═════ Given data

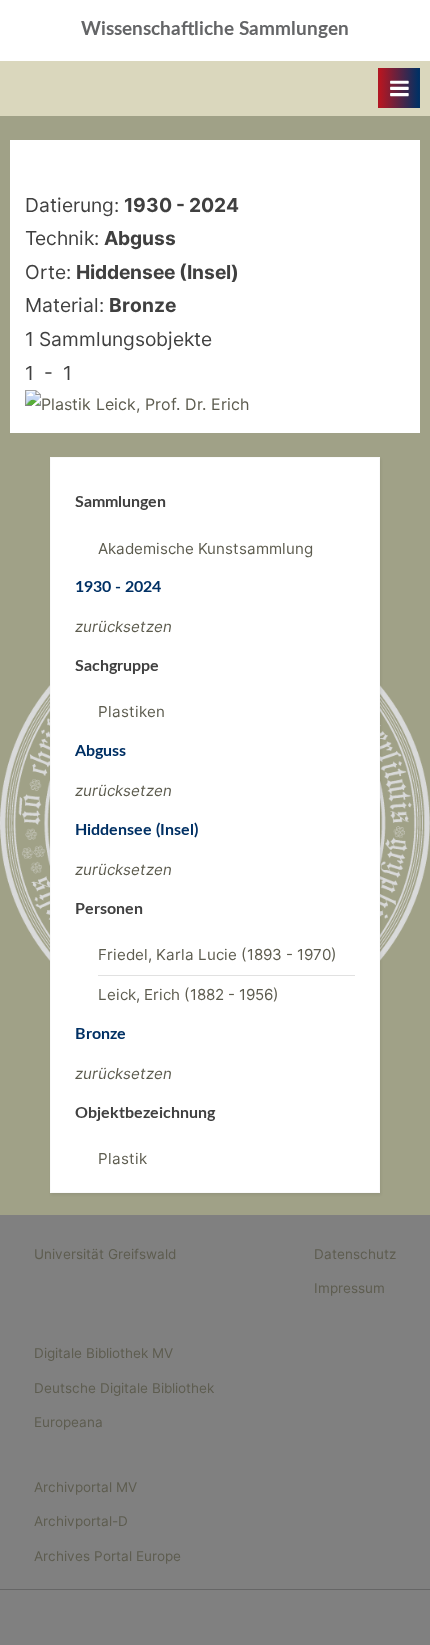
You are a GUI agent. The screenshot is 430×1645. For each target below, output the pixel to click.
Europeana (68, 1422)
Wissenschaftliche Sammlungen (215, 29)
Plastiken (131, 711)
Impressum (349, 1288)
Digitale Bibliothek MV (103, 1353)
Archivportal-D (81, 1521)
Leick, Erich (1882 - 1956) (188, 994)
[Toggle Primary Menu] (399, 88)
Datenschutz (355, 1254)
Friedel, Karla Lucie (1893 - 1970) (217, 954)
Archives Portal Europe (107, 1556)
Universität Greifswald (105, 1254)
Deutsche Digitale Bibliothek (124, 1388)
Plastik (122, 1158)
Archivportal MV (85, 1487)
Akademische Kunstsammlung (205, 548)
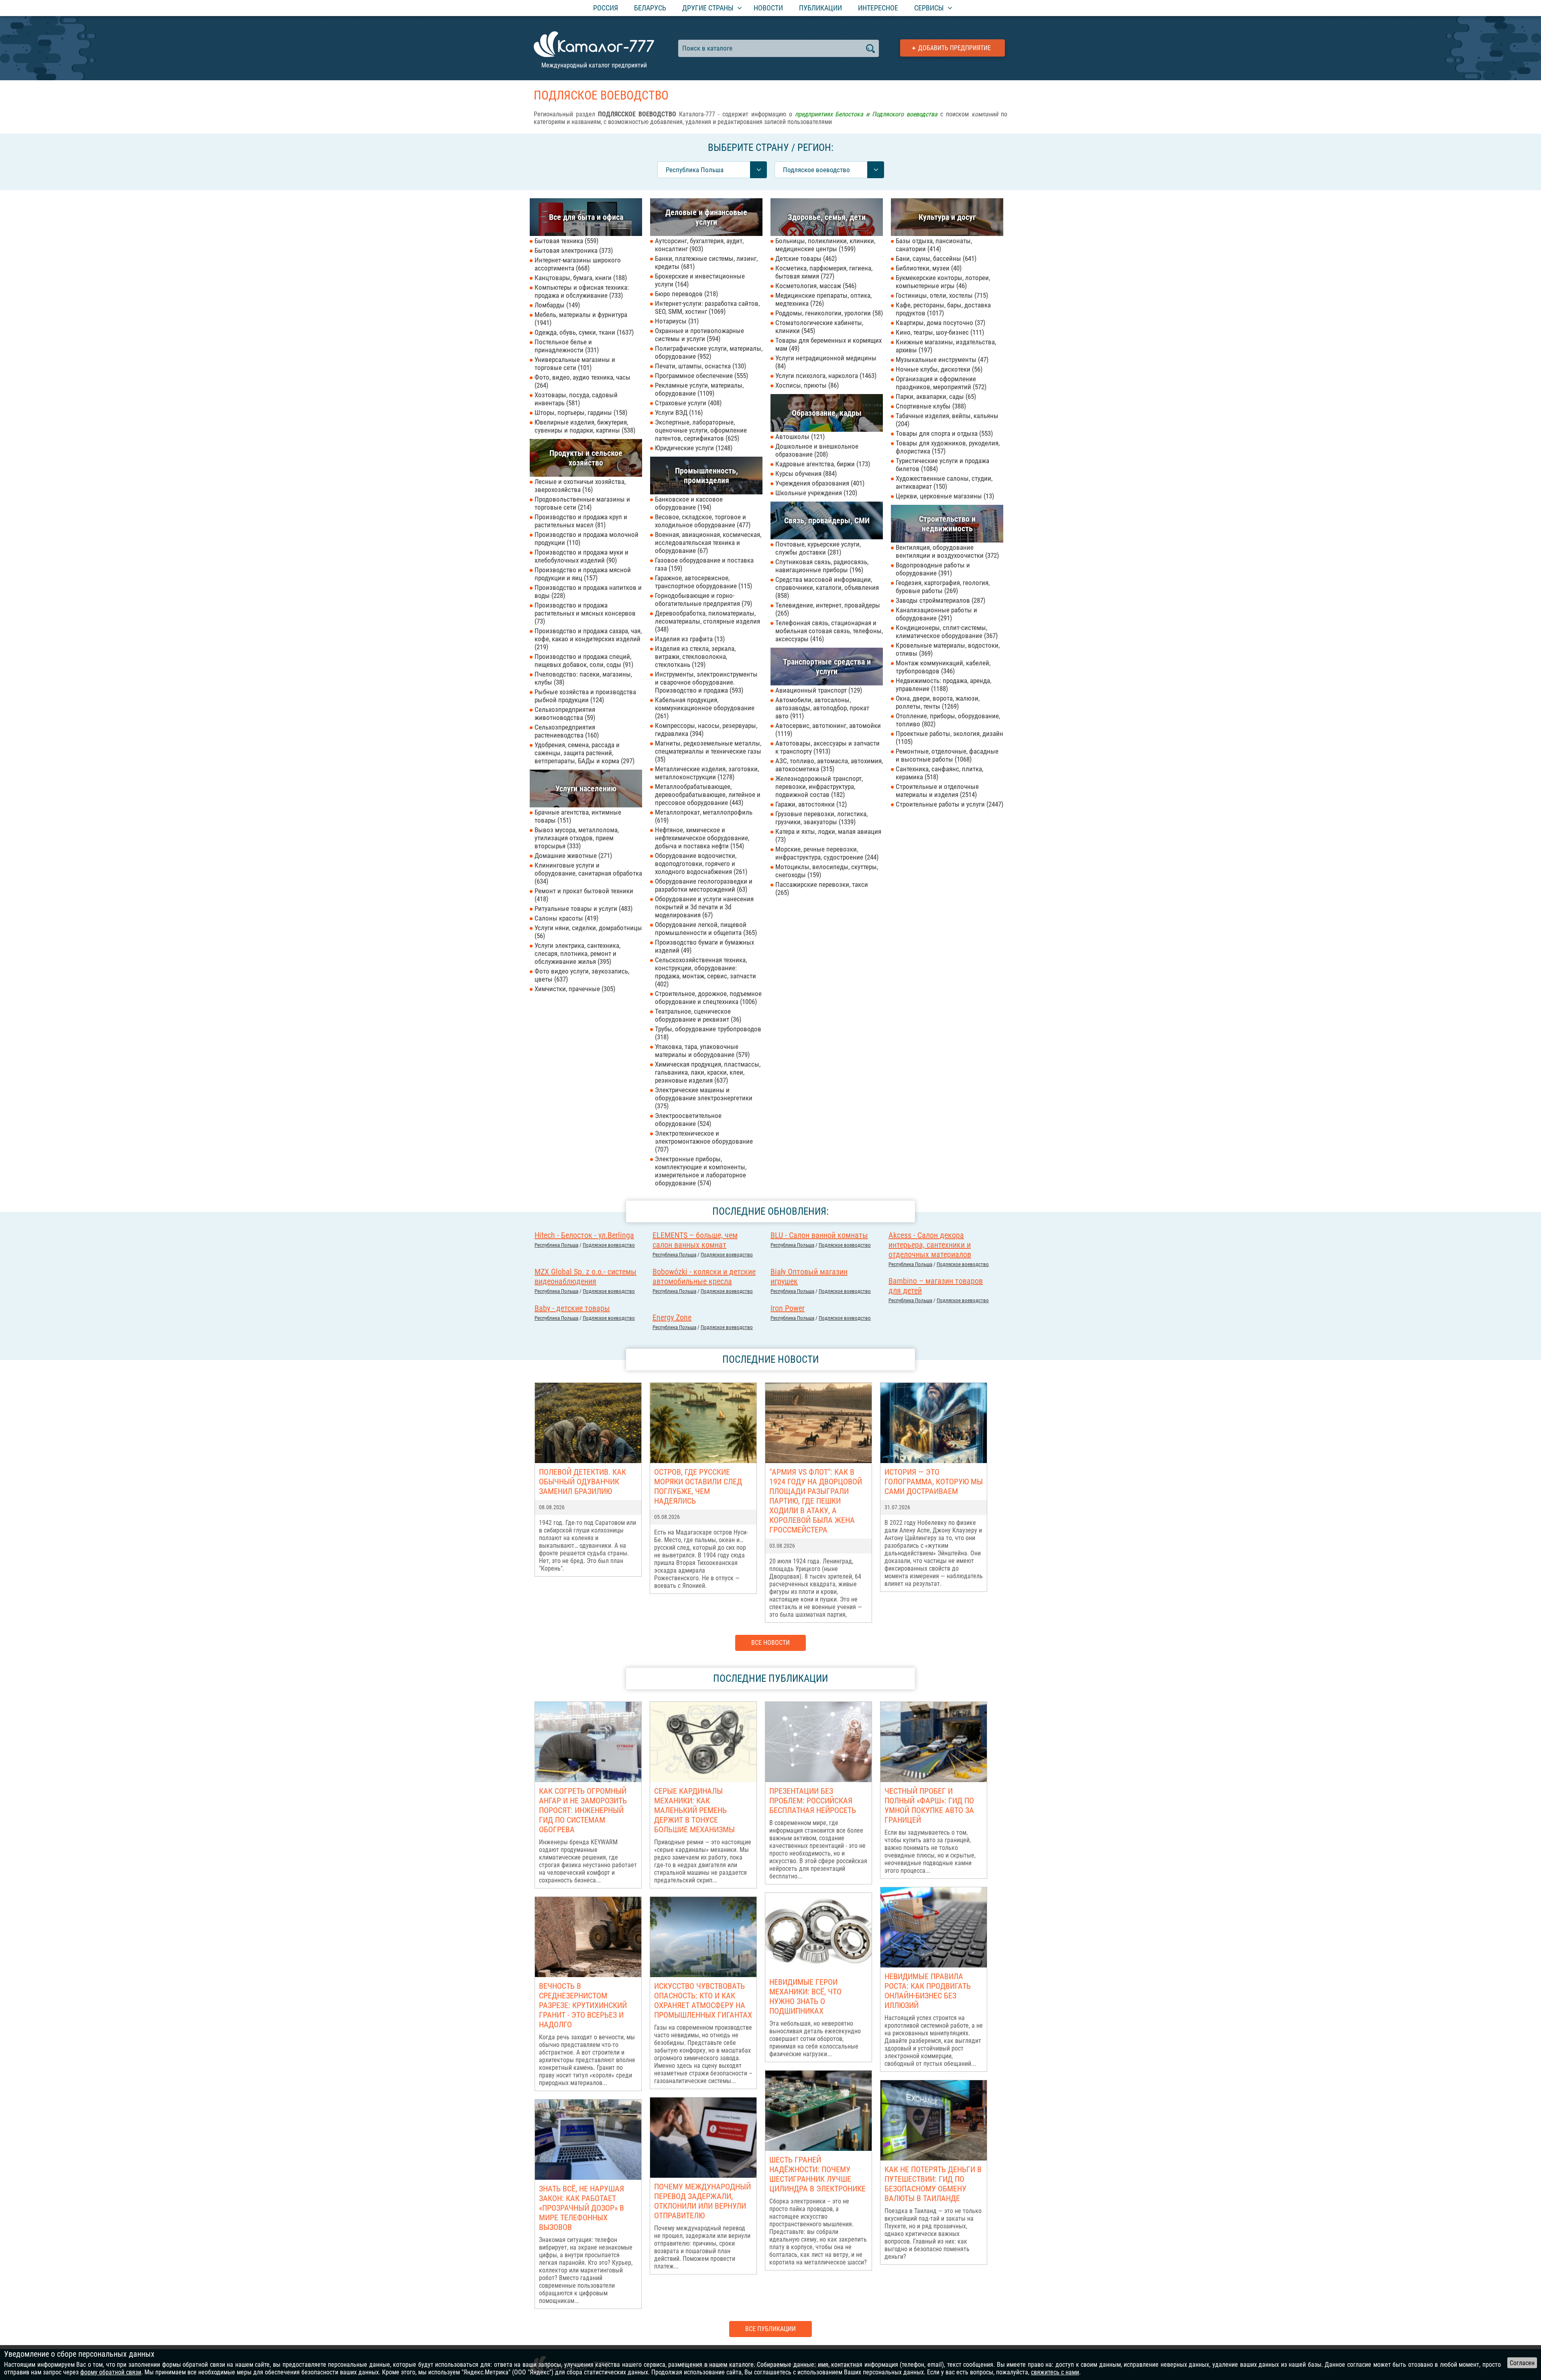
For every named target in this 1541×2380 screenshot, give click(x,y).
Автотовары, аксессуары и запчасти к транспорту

══════════
═════ Given data

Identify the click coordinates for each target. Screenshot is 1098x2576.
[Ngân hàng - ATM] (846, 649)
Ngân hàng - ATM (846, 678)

══════════
═════ Given data

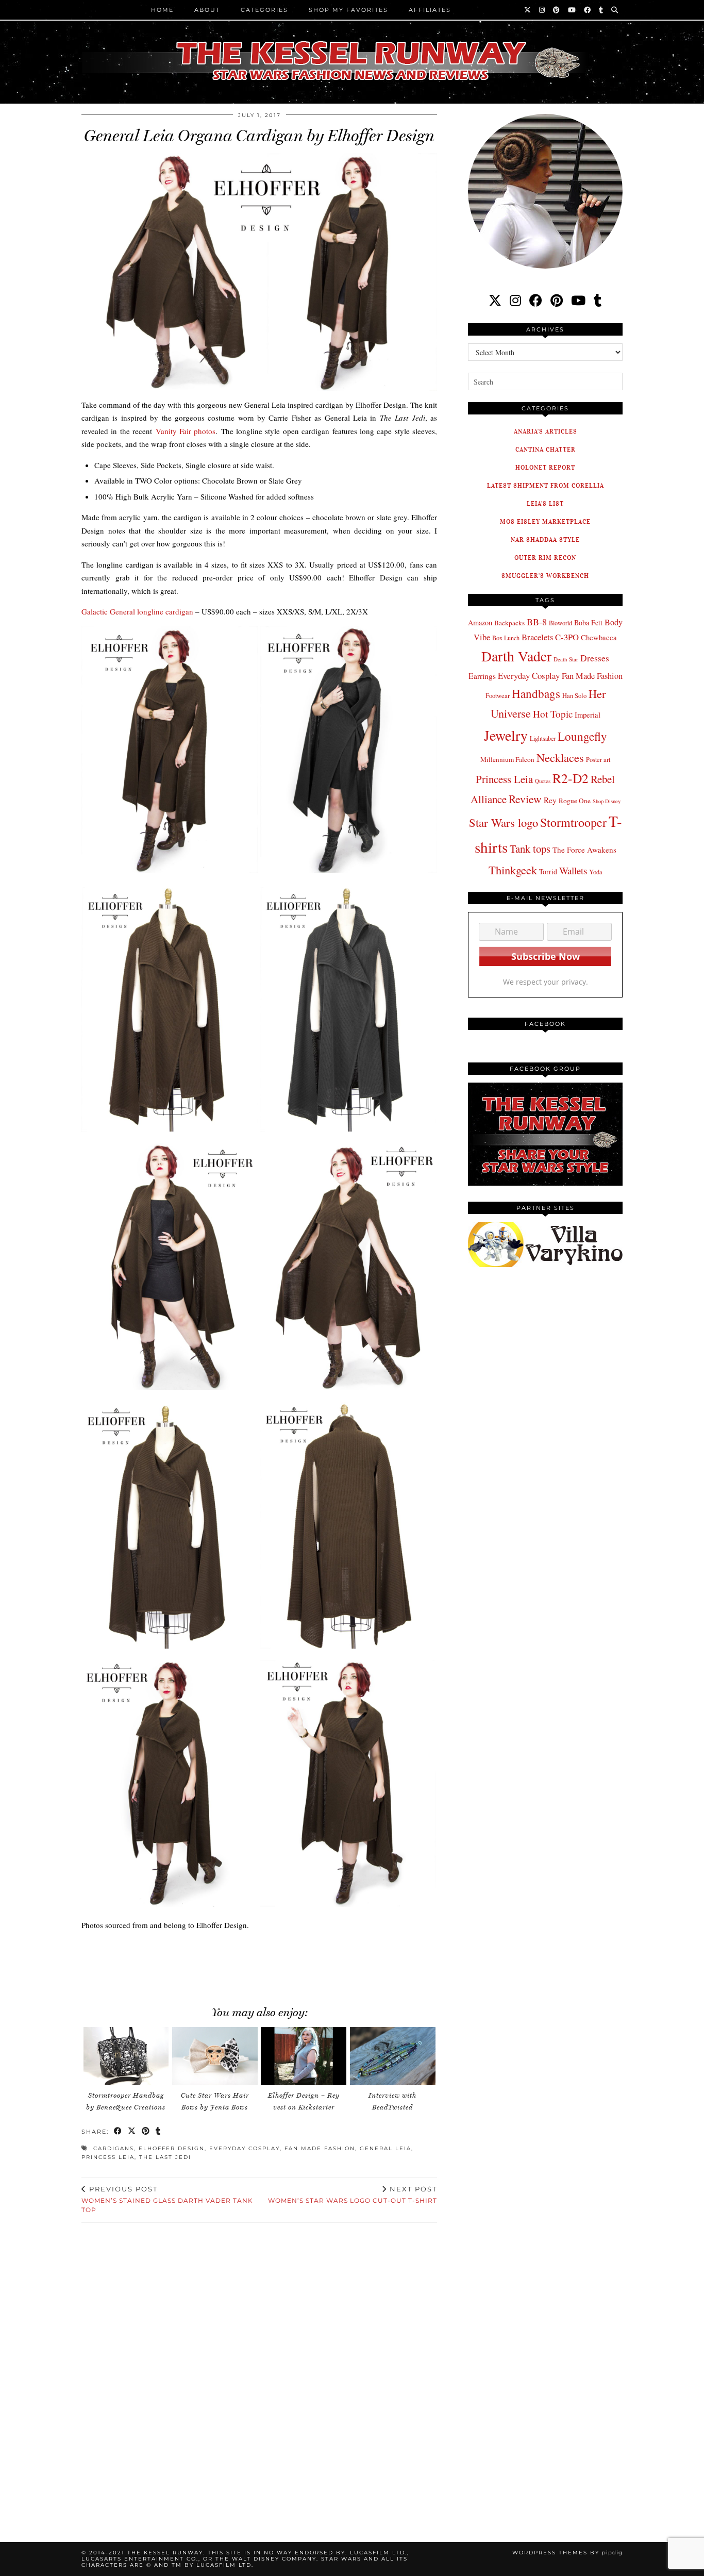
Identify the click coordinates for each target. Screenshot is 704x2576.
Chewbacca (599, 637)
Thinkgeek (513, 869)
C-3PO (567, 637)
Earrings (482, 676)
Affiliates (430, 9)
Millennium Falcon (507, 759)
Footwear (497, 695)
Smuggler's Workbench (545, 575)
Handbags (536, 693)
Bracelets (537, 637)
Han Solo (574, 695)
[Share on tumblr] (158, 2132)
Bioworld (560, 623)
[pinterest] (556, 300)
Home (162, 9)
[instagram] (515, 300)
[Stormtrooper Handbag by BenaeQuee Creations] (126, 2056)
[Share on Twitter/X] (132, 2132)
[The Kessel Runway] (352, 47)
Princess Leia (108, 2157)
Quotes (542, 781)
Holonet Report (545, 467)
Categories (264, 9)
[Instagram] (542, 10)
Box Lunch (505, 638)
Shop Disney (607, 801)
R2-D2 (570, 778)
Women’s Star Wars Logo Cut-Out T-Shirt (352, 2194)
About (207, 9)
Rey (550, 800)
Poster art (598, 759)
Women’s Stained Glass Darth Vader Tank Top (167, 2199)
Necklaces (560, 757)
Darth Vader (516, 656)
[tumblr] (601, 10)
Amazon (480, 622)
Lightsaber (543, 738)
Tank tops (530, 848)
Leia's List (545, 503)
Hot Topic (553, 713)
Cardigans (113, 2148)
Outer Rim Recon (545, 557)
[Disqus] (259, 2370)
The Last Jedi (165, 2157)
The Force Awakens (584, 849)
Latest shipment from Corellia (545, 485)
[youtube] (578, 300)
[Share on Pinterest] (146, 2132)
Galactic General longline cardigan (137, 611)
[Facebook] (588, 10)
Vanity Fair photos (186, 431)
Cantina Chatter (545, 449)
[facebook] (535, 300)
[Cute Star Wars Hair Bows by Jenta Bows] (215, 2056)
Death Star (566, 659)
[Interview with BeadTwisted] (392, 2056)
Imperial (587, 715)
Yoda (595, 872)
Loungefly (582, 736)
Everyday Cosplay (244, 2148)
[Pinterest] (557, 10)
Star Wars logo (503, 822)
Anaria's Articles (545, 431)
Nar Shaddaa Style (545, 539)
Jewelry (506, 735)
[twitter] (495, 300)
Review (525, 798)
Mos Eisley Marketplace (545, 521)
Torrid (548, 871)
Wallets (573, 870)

══════════

◆ Task objective
Give back exactly the lines of the listing above that run from the line with "Handbags (536, 693)" to the line with "Cardigans (113, 2148)", inclusive.

◆ Completed task
Handbags (536, 693)
Bracelets (537, 637)
Han Solo (574, 695)
[Share on tumblr] (158, 2132)
Bioworld (560, 623)
[pinterest] (556, 300)
Home (162, 9)
[instagram] (515, 300)
[Stormtrooper Handbag by BenaeQuee Creations] (126, 2056)
[Share on Twitter/X] (132, 2132)
[The Kessel Runway] (352, 47)
Princess Leia (108, 2157)
Quotes (542, 781)
Holonet Report (545, 467)
Categories (264, 9)
[Instagram] (542, 10)
Box Lunch (505, 638)
Shop Disney (607, 801)
R2-D2 (570, 778)
Women’s Star Wars Logo Cut-Out T-Shirt (352, 2194)
About (207, 9)
Rey (550, 800)
Poster art (598, 759)
Women’s Stained Glass Darth Vader Tank Top (167, 2199)
Necklaces (560, 757)
Darth Vader (516, 656)
[tumblr] (601, 10)
Amazon (480, 622)
Lightsaber (543, 738)
Tank tops (530, 848)
Leia's List (545, 503)
Hot Topic (553, 713)
Cardigans (113, 2148)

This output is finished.